* Entries supplied *

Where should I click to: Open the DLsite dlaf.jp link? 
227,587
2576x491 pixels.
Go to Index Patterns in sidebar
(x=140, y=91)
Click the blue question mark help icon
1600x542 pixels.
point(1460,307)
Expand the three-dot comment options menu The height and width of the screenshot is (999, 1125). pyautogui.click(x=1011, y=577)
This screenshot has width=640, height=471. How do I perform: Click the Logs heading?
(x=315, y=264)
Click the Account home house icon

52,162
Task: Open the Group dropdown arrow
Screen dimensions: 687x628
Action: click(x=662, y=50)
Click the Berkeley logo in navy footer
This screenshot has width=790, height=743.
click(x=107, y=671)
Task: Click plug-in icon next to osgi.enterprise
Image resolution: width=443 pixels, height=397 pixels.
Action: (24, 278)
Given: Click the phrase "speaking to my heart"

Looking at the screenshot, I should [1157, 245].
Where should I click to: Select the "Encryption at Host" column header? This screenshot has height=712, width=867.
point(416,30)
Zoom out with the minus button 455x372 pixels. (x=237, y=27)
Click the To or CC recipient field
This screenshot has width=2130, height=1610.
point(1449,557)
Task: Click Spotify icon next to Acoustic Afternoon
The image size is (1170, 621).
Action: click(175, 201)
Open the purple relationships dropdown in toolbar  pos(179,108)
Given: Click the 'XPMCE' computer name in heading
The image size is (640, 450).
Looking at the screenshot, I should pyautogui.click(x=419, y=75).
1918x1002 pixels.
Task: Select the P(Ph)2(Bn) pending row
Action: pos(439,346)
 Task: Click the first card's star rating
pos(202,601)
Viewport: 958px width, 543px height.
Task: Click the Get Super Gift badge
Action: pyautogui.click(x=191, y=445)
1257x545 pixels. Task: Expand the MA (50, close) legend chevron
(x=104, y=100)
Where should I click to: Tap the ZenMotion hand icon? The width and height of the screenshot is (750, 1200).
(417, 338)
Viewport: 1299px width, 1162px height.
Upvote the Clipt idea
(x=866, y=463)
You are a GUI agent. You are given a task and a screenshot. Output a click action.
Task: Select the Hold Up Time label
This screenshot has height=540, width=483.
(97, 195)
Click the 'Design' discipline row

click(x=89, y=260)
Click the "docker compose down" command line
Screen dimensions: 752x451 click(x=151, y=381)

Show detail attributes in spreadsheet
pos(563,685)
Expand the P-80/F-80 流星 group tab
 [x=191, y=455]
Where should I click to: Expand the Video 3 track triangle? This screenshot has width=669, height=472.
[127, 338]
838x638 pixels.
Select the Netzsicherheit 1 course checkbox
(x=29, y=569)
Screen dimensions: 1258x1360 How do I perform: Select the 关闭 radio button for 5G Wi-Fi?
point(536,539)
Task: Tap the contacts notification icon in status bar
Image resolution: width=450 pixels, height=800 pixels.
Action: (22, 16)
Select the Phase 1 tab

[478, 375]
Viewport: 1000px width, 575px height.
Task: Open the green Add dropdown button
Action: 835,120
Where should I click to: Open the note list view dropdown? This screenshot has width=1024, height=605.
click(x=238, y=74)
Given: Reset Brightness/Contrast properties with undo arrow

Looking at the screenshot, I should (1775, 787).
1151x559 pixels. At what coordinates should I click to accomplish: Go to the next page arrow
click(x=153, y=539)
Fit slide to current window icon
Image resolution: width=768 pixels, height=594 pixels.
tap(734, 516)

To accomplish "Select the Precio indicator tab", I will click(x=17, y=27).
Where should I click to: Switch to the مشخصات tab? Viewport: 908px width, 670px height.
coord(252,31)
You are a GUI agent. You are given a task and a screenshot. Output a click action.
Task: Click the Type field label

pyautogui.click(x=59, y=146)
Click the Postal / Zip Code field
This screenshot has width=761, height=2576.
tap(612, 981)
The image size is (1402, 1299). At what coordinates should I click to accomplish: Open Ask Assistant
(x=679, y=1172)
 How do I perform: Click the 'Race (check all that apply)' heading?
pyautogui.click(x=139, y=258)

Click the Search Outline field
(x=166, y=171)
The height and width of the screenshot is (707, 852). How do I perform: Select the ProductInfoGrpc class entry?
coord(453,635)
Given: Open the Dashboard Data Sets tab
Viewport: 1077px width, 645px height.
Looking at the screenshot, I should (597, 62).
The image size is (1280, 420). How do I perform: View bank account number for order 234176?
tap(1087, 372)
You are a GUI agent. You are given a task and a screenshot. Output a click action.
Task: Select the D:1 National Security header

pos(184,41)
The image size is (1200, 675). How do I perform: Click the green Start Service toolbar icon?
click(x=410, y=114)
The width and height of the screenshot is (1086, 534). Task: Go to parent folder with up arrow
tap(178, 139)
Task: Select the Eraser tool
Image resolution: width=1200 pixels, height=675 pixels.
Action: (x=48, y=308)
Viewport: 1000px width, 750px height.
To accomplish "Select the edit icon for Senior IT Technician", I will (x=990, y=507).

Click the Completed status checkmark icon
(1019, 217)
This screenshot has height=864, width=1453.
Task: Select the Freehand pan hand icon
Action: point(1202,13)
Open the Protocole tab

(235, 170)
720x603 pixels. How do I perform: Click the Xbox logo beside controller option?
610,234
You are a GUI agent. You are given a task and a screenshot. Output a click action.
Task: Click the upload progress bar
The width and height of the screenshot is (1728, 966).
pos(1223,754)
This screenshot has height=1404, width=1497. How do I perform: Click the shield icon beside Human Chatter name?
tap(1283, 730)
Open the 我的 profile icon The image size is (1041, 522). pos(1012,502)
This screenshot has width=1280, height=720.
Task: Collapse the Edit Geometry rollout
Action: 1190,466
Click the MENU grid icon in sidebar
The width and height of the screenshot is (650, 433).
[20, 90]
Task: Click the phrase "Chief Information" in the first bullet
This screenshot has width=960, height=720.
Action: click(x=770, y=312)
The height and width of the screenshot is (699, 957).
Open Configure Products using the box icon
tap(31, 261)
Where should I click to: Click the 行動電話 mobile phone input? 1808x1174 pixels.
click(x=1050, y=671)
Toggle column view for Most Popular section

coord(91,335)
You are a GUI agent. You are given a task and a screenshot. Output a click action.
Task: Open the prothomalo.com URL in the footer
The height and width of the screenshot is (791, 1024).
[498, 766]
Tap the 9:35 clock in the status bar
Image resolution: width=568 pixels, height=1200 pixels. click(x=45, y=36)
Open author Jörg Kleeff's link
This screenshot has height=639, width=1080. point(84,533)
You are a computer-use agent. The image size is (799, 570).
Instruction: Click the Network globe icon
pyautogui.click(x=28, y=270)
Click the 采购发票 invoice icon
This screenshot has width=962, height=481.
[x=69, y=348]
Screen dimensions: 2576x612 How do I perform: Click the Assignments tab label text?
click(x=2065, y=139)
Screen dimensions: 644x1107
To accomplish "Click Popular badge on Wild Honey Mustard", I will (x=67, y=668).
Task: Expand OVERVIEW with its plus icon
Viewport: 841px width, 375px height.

* What the task requires *
The listing above should be printed again in full, unchanged.

* Answer box *
Where should I click to: Open the DLsite dlaf.jp link? 
227,587
2576x491 pixels.
Go to Index Patterns in sidebar
(x=140, y=91)
Click the blue question mark help icon
1600x542 pixels.
point(1460,307)
Expand the three-dot comment options menu The height and width of the screenshot is (999, 1125). pyautogui.click(x=1011, y=577)
This screenshot has width=640, height=471. How do I perform: Click the Logs heading?
(x=315, y=264)
Click the Account home house icon

52,162
Task: Open the Group dropdown arrow
Screen dimensions: 687x628
Action: click(x=662, y=50)
Click the Berkeley logo in navy footer
This screenshot has width=790, height=743.
click(x=107, y=671)
Task: Click plug-in icon next to osgi.enterprise
Image resolution: width=443 pixels, height=397 pixels.
Action: (24, 278)
Given: Click the phrase "speaking to my heart"

Looking at the screenshot, I should [1157, 245].
Where should I click to: Select the "Encryption at Host" column header? This screenshot has height=712, width=867.
point(416,30)
Zoom out with the minus button 455x372 pixels. (x=237, y=27)
Click the To or CC recipient field
This screenshot has width=2130, height=1610.
point(1449,557)
Task: Click Spotify icon next to Acoustic Afternoon
The image size is (1170, 621).
Action: click(175, 201)
Open the purple relationships dropdown in toolbar  pos(179,108)
Given: Click the 'XPMCE' computer name in heading
The image size is (640, 450).
Looking at the screenshot, I should pyautogui.click(x=419, y=75).
1918x1002 pixels.
Task: Select the P(Ph)2(Bn) pending row
Action: pos(439,346)
 Task: Click the first card's star rating
pos(202,601)
Viewport: 958px width, 543px height.
Task: Click the Get Super Gift badge
Action: pyautogui.click(x=191, y=445)
1257x545 pixels. Task: Expand the MA (50, close) legend chevron
(x=104, y=100)
Where should I click to: Tap the ZenMotion hand icon? The width and height of the screenshot is (750, 1200).
(417, 338)
Viewport: 1299px width, 1162px height.
Upvote the Clipt idea
(x=866, y=463)
You are a GUI agent. You are given a task and a screenshot. Output a click action.
Task: Select the Hold Up Time label
This screenshot has height=540, width=483.
(97, 195)
Click the 'Design' discipline row

click(x=89, y=260)
Click the "docker compose down" command line
Screen dimensions: 752x451 click(x=151, y=381)

Show detail attributes in spreadsheet
pos(563,685)
Expand the P-80/F-80 流星 group tab
 [x=191, y=455]
Where should I click to: Expand the Video 3 track triangle? This screenshot has width=669, height=472.
[127, 338]
838x638 pixels.
Select the Netzsicherheit 1 course checkbox
(x=29, y=569)
Screen dimensions: 1258x1360 How do I perform: Select the 关闭 radio button for 5G Wi-Fi?
point(536,539)
Task: Tap the contacts notification icon in status bar
Image resolution: width=450 pixels, height=800 pixels.
Action: (22, 16)
Select the Phase 1 tab

[478, 375]
Viewport: 1000px width, 575px height.
Task: Open the green Add dropdown button
Action: 835,120
Where should I click to: Open the note list view dropdown? This screenshot has width=1024, height=605.
click(x=238, y=74)
Given: Reset Brightness/Contrast properties with undo arrow

Looking at the screenshot, I should (1775, 787).
1151x559 pixels. At what coordinates should I click to accomplish: Go to the next page arrow
click(x=153, y=539)
Fit slide to current window icon
Image resolution: width=768 pixels, height=594 pixels.
tap(734, 516)

To accomplish "Select the Precio indicator tab", I will click(x=17, y=27).
Where should I click to: Switch to the مشخصات tab? Viewport: 908px width, 670px height.
coord(252,31)
You are a GUI agent. You are given a task and a screenshot. Output a click action.
Task: Click the Type field label

pyautogui.click(x=59, y=146)
Click the Postal / Zip Code field
This screenshot has width=761, height=2576.
tap(612, 981)
The image size is (1402, 1299). At what coordinates should I click to accomplish: Open Ask Assistant
(x=679, y=1172)
 How do I perform: Click the 'Race (check all that apply)' heading?
pyautogui.click(x=139, y=258)

Click the Search Outline field
(x=166, y=171)
The height and width of the screenshot is (707, 852). How do I perform: Select the ProductInfoGrpc class entry?
coord(453,635)
Given: Open the Dashboard Data Sets tab
Viewport: 1077px width, 645px height.
Looking at the screenshot, I should (597, 62).
The image size is (1280, 420). How do I perform: View bank account number for order 234176?
tap(1087, 372)
You are a GUI agent. You are given a task and a screenshot. Output a click action.
Task: Select the D:1 National Security header

pos(184,41)
The image size is (1200, 675). How do I perform: Click the green Start Service toolbar icon?
click(x=410, y=114)
The width and height of the screenshot is (1086, 534). Task: Go to parent folder with up arrow
tap(178, 139)
Task: Select the Eraser tool
Image resolution: width=1200 pixels, height=675 pixels.
Action: (x=48, y=308)
Viewport: 1000px width, 750px height.
To accomplish "Select the edit icon for Senior IT Technician", I will (x=990, y=507).

Click the Completed status checkmark icon
(1019, 217)
This screenshot has height=864, width=1453.
Task: Select the Freehand pan hand icon
Action: point(1202,13)
Open the Protocole tab

(235, 170)
720x603 pixels. How do I perform: Click the Xbox logo beside controller option?
610,234
You are a GUI agent. You are given a task and a screenshot. Output a click action.
Task: Click the upload progress bar
The width and height of the screenshot is (1728, 966).
pos(1223,754)
This screenshot has height=1404, width=1497. How do I perform: Click the shield icon beside Human Chatter name?
tap(1283, 730)
Open the 我的 profile icon The image size is (1041, 522). pos(1012,502)
This screenshot has width=1280, height=720.
Task: Collapse the Edit Geometry rollout
Action: 1190,466
Click the MENU grid icon in sidebar
The width and height of the screenshot is (650, 433).
[20, 90]
Task: Click the phrase "Chief Information" in the first bullet
This screenshot has width=960, height=720.
Action: click(x=770, y=312)
The height and width of the screenshot is (699, 957).
Open Configure Products using the box icon
tap(31, 261)
Where should I click to: Click the 行動電話 mobile phone input? 1808x1174 pixels.
click(x=1050, y=671)
Toggle column view for Most Popular section

coord(91,335)
You are a GUI agent. You are given a task and a screenshot. Output a click action.
Task: Open the prothomalo.com URL in the footer
The height and width of the screenshot is (791, 1024).
[498, 766]
Tap the 9:35 clock in the status bar
Image resolution: width=568 pixels, height=1200 pixels. click(x=45, y=36)
Open author Jörg Kleeff's link
This screenshot has height=639, width=1080. point(84,533)
You are a computer-use agent. The image size is (799, 570).
Instruction: Click the Network globe icon
pyautogui.click(x=28, y=270)
Click the 采购发票 invoice icon
This screenshot has width=962, height=481.
[x=69, y=348]
Screen dimensions: 2576x612 How do I perform: Click the Assignments tab label text?
click(x=2065, y=139)
Screen dimensions: 644x1107
To accomplish "Click Popular badge on Wild Honey Mustard", I will (x=67, y=668).
Task: Expand OVERVIEW with its plus icon
Viewport: 841px width, 375px height.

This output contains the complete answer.